§ WORK TO COMPLETE: In the listing below, a line holding "1131x510 pixels." and a line holding "You are a computer-use agent. 633x798 pixels." mark the range. Retype both exactly, with all lines between them.

-------- DATA

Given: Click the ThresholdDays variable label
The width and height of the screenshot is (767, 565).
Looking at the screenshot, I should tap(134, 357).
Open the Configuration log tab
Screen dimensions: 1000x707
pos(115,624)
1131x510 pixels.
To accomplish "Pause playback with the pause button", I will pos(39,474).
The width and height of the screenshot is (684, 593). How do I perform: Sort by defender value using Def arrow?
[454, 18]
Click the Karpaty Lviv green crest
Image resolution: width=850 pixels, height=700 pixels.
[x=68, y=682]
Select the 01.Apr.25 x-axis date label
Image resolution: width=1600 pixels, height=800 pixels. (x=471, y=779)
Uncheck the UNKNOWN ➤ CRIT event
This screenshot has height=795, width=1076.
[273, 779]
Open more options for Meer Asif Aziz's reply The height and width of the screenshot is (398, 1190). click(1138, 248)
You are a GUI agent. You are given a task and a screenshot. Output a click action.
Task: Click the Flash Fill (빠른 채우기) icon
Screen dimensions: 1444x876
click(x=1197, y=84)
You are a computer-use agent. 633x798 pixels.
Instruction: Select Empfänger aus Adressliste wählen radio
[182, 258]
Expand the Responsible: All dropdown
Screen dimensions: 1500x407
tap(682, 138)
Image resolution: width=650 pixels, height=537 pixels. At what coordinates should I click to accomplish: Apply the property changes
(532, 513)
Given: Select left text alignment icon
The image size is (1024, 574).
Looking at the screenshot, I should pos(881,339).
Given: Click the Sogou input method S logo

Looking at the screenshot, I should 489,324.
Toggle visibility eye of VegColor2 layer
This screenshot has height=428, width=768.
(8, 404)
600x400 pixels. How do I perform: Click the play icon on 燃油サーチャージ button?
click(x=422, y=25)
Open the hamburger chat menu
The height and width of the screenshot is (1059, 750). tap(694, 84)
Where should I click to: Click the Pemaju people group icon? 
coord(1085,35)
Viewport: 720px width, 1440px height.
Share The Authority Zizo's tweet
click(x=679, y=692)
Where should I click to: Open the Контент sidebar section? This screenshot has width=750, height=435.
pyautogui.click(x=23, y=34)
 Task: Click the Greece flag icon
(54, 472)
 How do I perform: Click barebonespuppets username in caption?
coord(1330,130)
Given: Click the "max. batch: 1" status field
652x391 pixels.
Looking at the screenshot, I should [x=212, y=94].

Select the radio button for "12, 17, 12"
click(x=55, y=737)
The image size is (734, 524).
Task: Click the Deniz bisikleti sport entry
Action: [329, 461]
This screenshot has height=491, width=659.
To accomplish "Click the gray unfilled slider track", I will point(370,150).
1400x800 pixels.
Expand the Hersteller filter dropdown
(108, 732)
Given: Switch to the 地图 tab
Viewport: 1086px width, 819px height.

----------------

§ RESPONSE:
1131x510 pixels.
To accomplish "Pause playback with the pause button", I will pos(39,474).
The width and height of the screenshot is (684, 593). How do I perform: Sort by defender value using Def arrow?
[454, 18]
Click the Karpaty Lviv green crest
Image resolution: width=850 pixels, height=700 pixels.
[x=68, y=682]
Select the 01.Apr.25 x-axis date label
Image resolution: width=1600 pixels, height=800 pixels. (x=471, y=779)
Uncheck the UNKNOWN ➤ CRIT event
This screenshot has height=795, width=1076.
[273, 779]
Open more options for Meer Asif Aziz's reply The height and width of the screenshot is (398, 1190). click(1138, 248)
You are a GUI agent. You are given a task and a screenshot. Output a click action.
Task: Click the Flash Fill (빠른 채우기) icon
Screen dimensions: 1444x876
click(x=1197, y=84)
You are a computer-use agent. 633x798 pixels.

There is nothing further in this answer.